Specializes in Med/Surg, Academics.
Does this person have a history of DVTs and what other medications has she run out of?

This patient could possibly have pneumonia, endocarditis ( or a dozen other things that trigger CHF) and sepsis, or be having a RVMI. It is possible that the volume overload is all that's keeping her going.

It is safer to have a good history and some baseline tests than it is to risk shock, intubation, pressors, line placement, a pneumo, chest tubes....

i will posit that your line of thinking and Emergent's line of thinking is the basic difference between ER and ICU nursing.

I'm a floor nurse, but the difference between the two specialties is evident just in receiving report.

Specializes in Cath/EP lab, CCU, Cardiac stepdown.
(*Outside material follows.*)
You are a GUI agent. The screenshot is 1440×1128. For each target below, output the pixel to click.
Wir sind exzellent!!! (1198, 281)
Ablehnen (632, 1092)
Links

Slap on tele, monitor and assess patient, wait for lab results, give lasix if lab indicates and do an echo. Patient is in low 90s to mid 90s in saturation, that's not too bad, give 2 L O2 via nc if needed. See what the lab shows and check ejection fraction. And I wouldn't put in a foley just for I&O because of cauti, I mean if she's mobile, she can use the commode with a hat. Bladder scan her too if she's showing signs of retention.

Specializes in Behavioral Health.
Without going into potentially revealing detail, care was assumed, pt was heartily diuresed as per physician intent, and released from ER with script and attempts at pt education.

I'm kind of bummed it wasn't a trick question... I was hoping it was going to be a tropical illness, or three different things happening all at once (CHF exac, CKD, and PNA at the same time!).

In practice I do the "when you hear hoof beats, think horses not zebras" thing. Online I'm totally looking for zebras.